Kodansha is treating India less like an export market and more like a local manga economy, where price, print supply and official access decide whether fans pay or pirate.
Business News
Kodansha is preparing to set up a company in India to print manga locally, according to Nikkei Asia, making it the first major Japanese publisher to take that step in the country. The plan starts with English-language volumes of proven global titles, including Attack on Titan and Blue Lock, both of which already have anime-driven fan bases and international print demand.

The economics explain the move. Nikkei reports that English manga volumes sold in India are currently exported from the U.S. and can cost about three times the Japanese price. Kodansha USA lists print volumes of Attack on Titan at $10.99 and Blue Lock at $12.99, price points that can translate into premium imported goods once freight, distributor margins, currency effects and retail markups are added.
Local printing changes that equation. It does not remove creator royalties, translation costs or brand marketing, but it can strip out a large part of the import penalty. For a price-sensitive market, that difference can decide whether an official paperback becomes an impulse purchase, a delayed purchase or a pirated download.
Market Context
India is attractive because demand already exists outside the official supply chain. Anime streaming, social media fandoms and global franchises have created a reader base before publishers fully built the retail infrastructure to serve it. Kodansha’s own K Manga service already gives the company a digital channel, including titles such as Blue Lock, but physical manga remains a different business, especially for collectors and younger readers who treat volumes as merchandise as much as books.
Piracy is the pressure point. Indian authorities and publishers have been fighting counterfeit books at scale, with recent reports describing seizures of more than 20,000 pirated books in Delhi and separate enforcement actions involving 4.71 lakh fake NCERT textbooks worth more than Rs 20 crore. Manga has the same vulnerability: high fan demand, high official prices and easy online discovery create room for counterfeit print runs and scan sites.
For Kodansha, the India strategy sits inside a wider Japanese content export push. Japan wants overseas sales of anime, manga, games and related media to become a much larger foreign earnings base, with policy targets reported at 20 trillion yen by 2033. Kodansha’s corporate site says the company has 2,304 manga titles and 133 million printed copies published, giving it the catalog depth to test local-market publishing without betting the company on one title.
The choice of titles is commercially conservative. Attack on Titan is a completed franchise with durable global recognition, while Blue Lock is still active, sports-oriented and tied to football, which gives it a more natural bridge into Indian youth culture than some fantasy-heavy manga properties. Starting with these titles gives Kodansha demand signals from both evergreen collectors and current fandom cycles.
What It Means
The strategic shift is that Kodansha is moving from export distribution to market design. Export distribution asks whether Indian fans will pay international prices for Japanese IP routed through the U.S. Local printing asks what happens when the official product is priced closer to local purchasing power and available through local retail channels.

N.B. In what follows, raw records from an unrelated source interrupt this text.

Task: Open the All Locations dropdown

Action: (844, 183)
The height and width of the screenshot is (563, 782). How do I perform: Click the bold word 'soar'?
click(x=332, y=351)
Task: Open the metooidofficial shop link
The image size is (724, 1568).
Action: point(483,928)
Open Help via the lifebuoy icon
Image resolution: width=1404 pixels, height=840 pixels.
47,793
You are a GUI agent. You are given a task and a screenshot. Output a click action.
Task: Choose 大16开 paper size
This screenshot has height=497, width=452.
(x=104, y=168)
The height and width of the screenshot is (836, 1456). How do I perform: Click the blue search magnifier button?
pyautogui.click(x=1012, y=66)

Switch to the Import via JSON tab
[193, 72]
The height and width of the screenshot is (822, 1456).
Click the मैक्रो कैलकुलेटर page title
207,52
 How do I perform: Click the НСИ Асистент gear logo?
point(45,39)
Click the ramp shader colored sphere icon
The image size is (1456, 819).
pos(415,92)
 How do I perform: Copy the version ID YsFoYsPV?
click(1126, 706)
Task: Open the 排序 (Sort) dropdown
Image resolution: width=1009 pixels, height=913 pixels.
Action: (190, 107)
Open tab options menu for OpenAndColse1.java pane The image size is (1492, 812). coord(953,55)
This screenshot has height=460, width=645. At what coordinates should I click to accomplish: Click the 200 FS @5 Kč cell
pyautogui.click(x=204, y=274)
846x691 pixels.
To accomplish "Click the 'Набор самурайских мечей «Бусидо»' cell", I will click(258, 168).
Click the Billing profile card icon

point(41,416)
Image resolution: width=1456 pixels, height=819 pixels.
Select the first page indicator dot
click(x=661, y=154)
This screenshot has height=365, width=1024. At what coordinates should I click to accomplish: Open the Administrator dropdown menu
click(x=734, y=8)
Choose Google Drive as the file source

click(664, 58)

That matters because piracy is often treated as a legal problem when it is also a product problem. If the official edition is too expensive, slow to arrive or hard to find, enforcement alone rarely changes behavior. A locally printed volume can compete on convenience, quality and legitimacy, while giving Kodansha more control over timing, inventory and channel partnerships.
There is also a data angle. A local entity can learn which cities, retailers, price bands and genres convert casual anime viewers into paying manga buyers. That information is more useful than broad export sales data because it can guide print runs, box sets, school and college retail partnerships, convention strategy and future language decisions.
The risks are practical. Local printing needs quality control, paper supply, anti-counterfeit measures and reliable distribution. Manga readers are sensitive to trim size, binding, translation consistency, cover treatment and right-to-left formatting, so a cheaper book that feels inferior could hurt the brand. Kodansha also has to price low enough to beat piracy without destroying margins or training the market to expect unsustainably cheap editions.
Competitors will watch the experiment closely. If Kodansha proves that India can support official manga at scale, other Japanese rights holders and English-language manga publishers may follow with local print programs. That would shift India from a downstream export destination into a competitive growth market for Japanese IP, with printers, bookstores, e-commerce platforms and fan events all fighting for a larger role.
For the broader tech and media business, the move shows how digital fandom still needs physical infrastructure. Streaming creates awareness, apps create legal access and social platforms create community, but monetization often depends on local price architecture. Kodansha is betting that the next stage of manga growth in India will not be won only by apps, but by making official books cheap enough, fast enough and visible enough to turn fans into customers.